# Set task
Rewrite all of the material with every "accomplish" changed to "complete" and nothing else altered. Omit the pictures from your answer.

# Given records
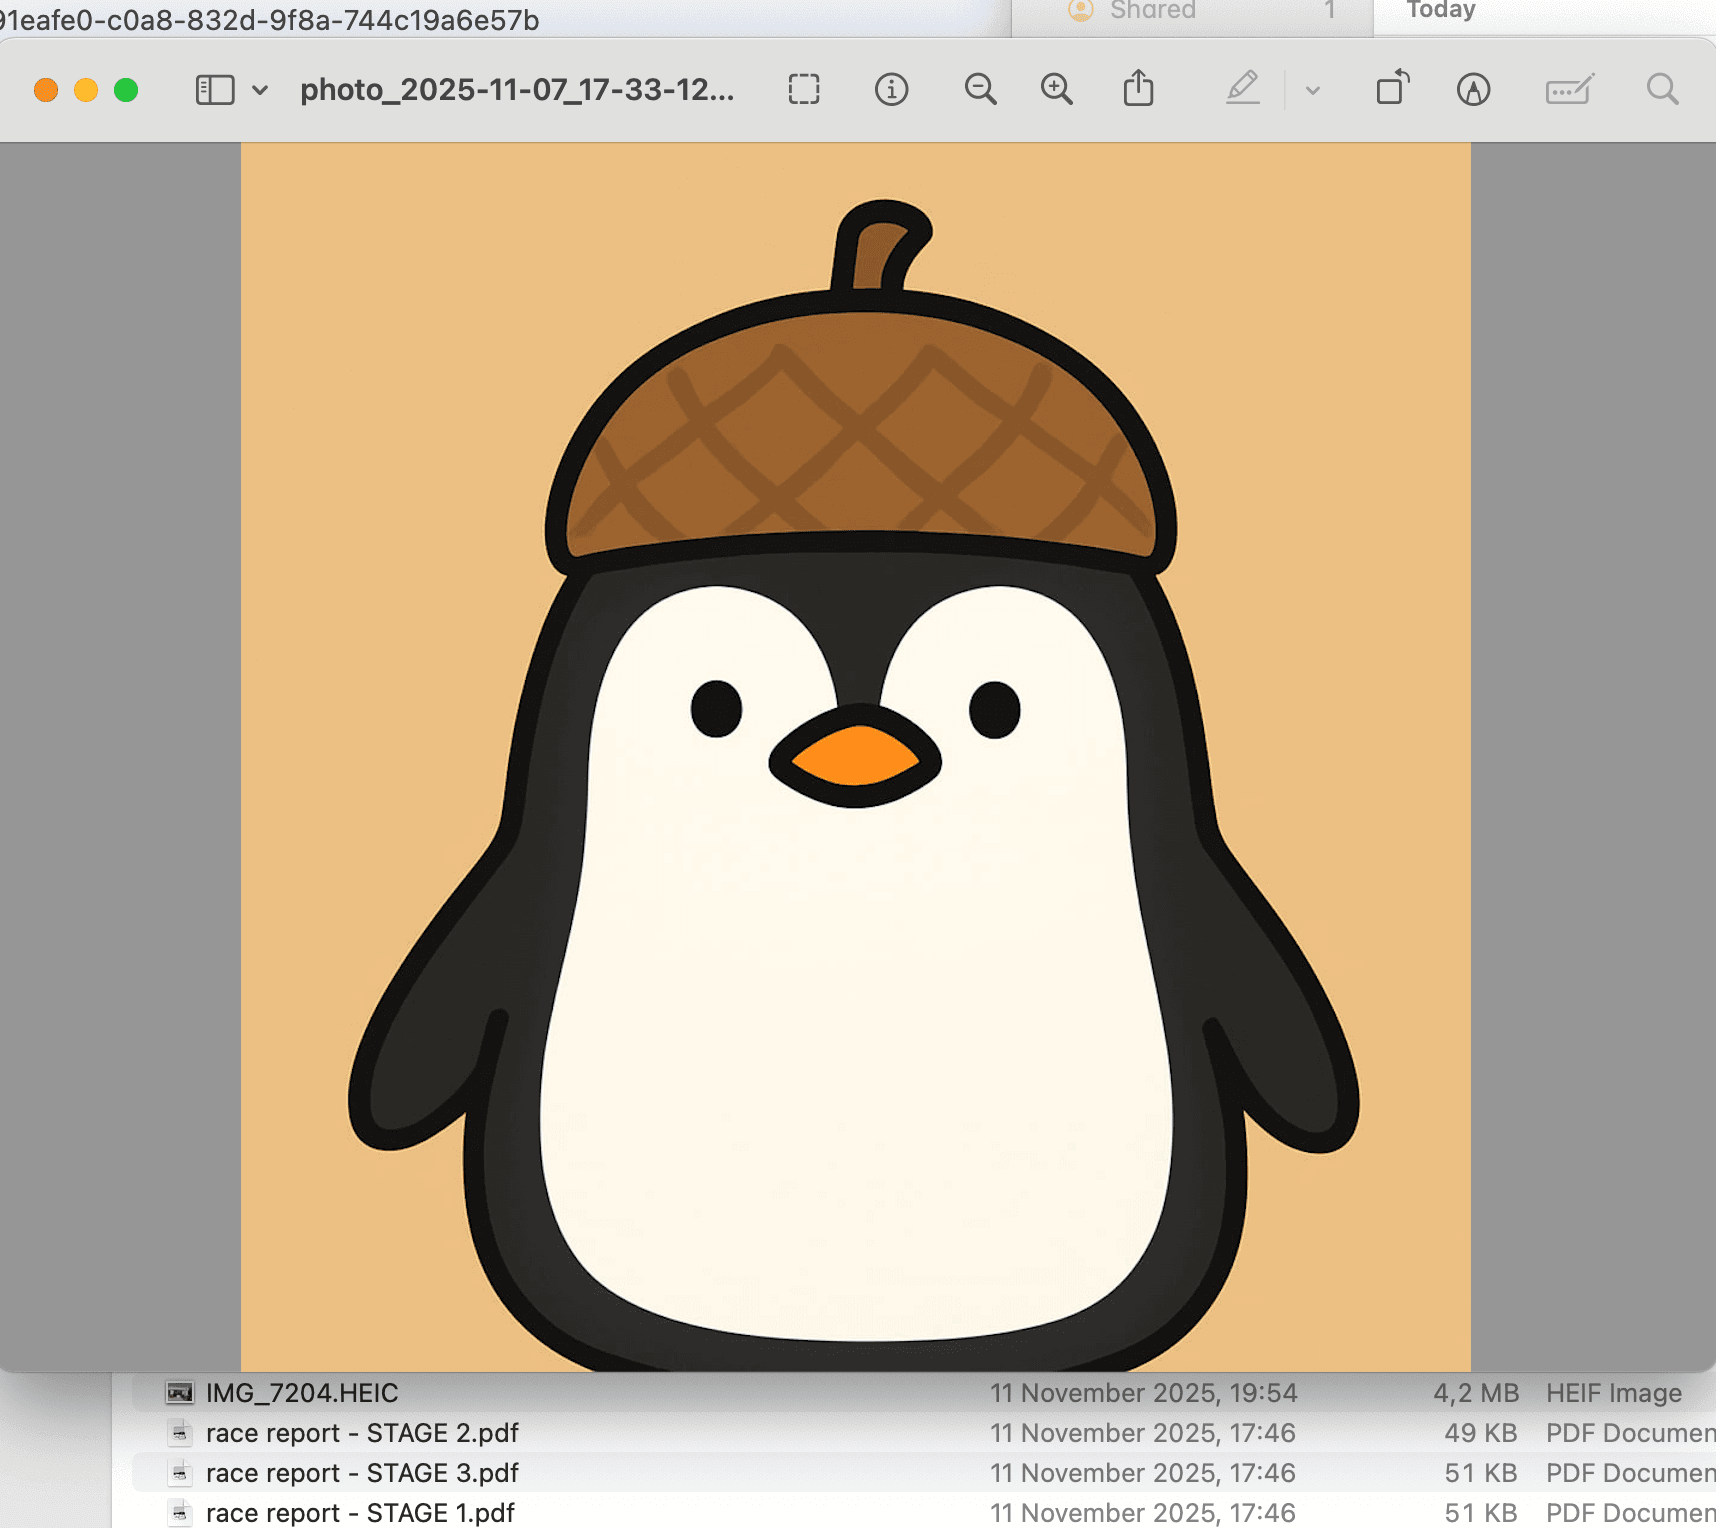Rotate the image left
1716x1528 pixels.
tap(1392, 89)
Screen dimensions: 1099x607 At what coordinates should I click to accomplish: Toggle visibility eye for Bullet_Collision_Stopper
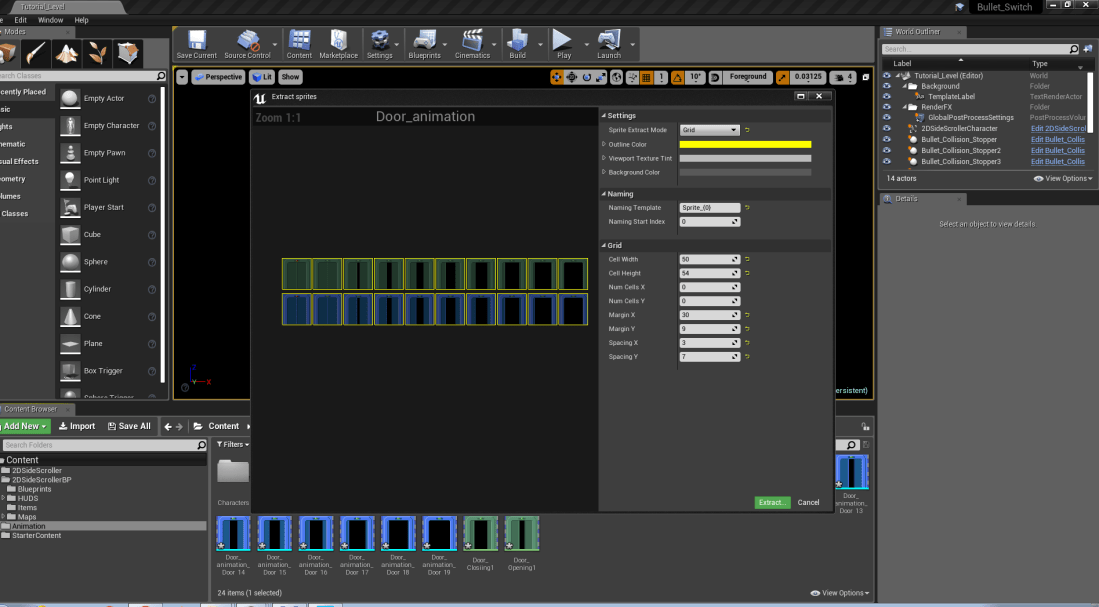[x=886, y=139]
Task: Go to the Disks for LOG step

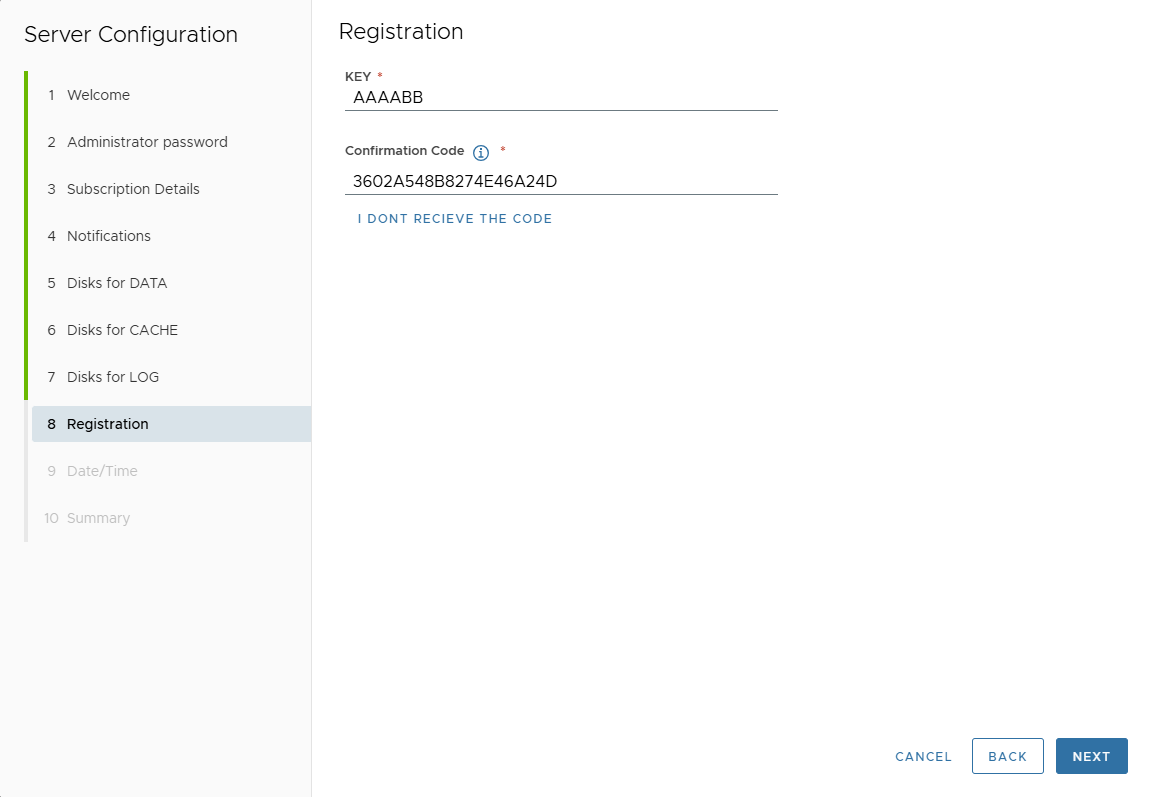Action: [x=112, y=377]
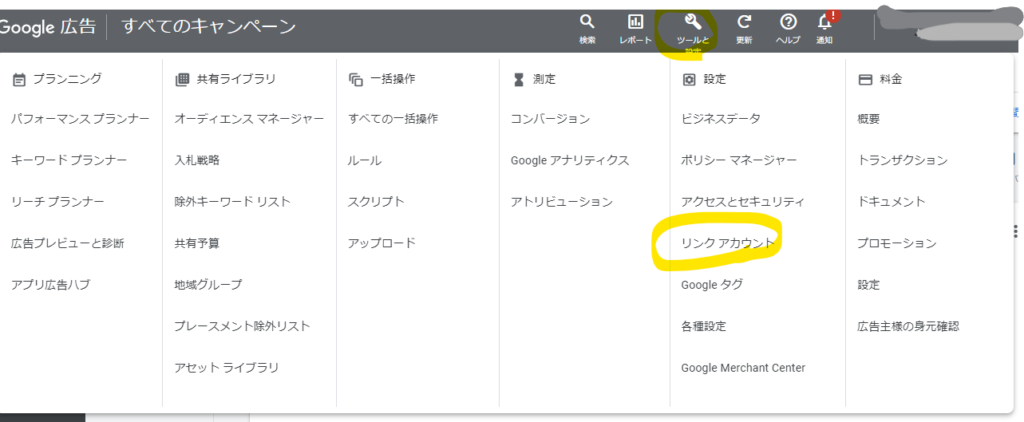Open the notifications bell icon
This screenshot has width=1024, height=422.
(x=825, y=22)
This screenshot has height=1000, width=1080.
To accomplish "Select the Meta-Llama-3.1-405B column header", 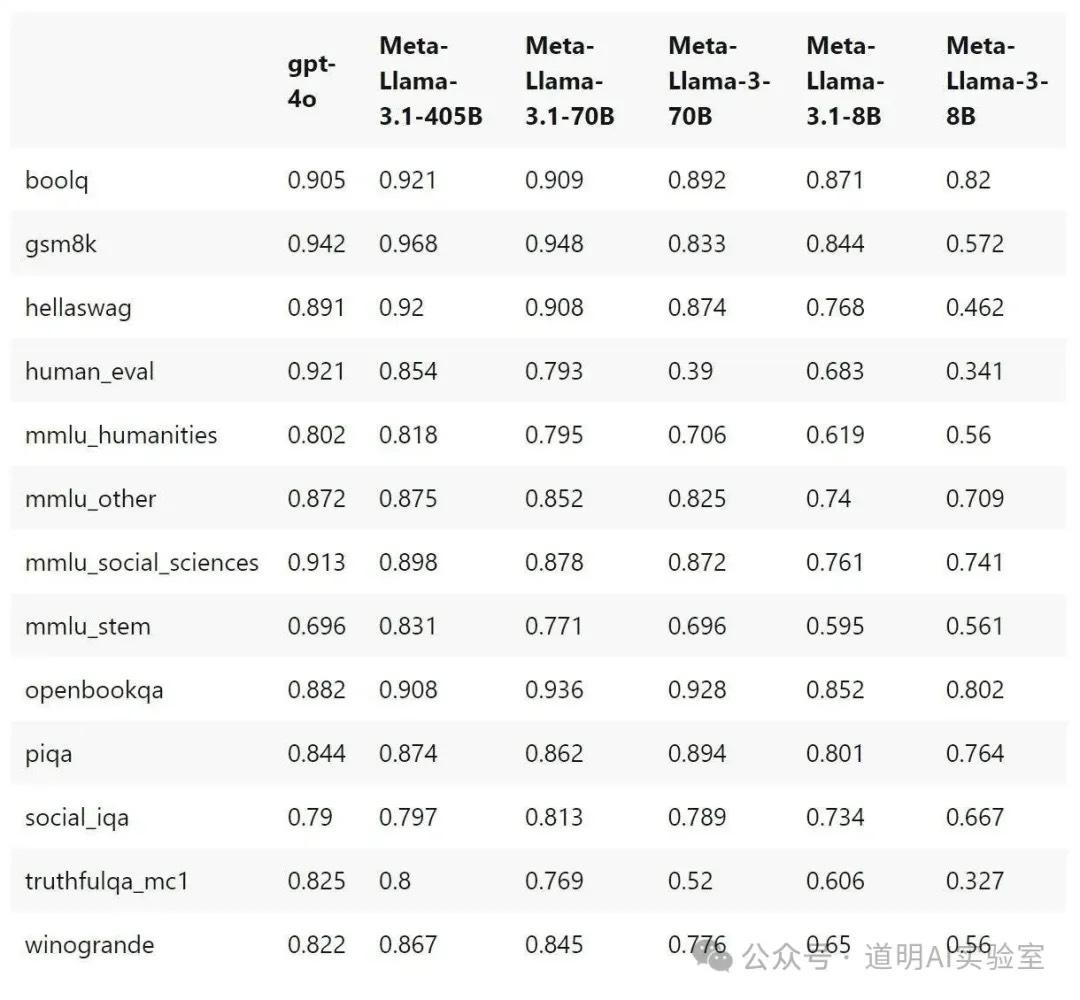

# Solution for this task
Rotate the image left
1716x1528 pixels.
tap(1392, 89)
Screen dimensions: 1099x607 At what coordinates should I click to complete: Toggle visibility eye for Bullet_Collision_Stopper
[x=886, y=139]
Task: Go to the Disks for LOG step

Action: [x=112, y=377]
Open the notifications bell icon
This screenshot has width=1024, height=422.
(x=825, y=22)
This screenshot has height=1000, width=1080.
To complete "Select the Meta-Llama-3.1-405B column header", 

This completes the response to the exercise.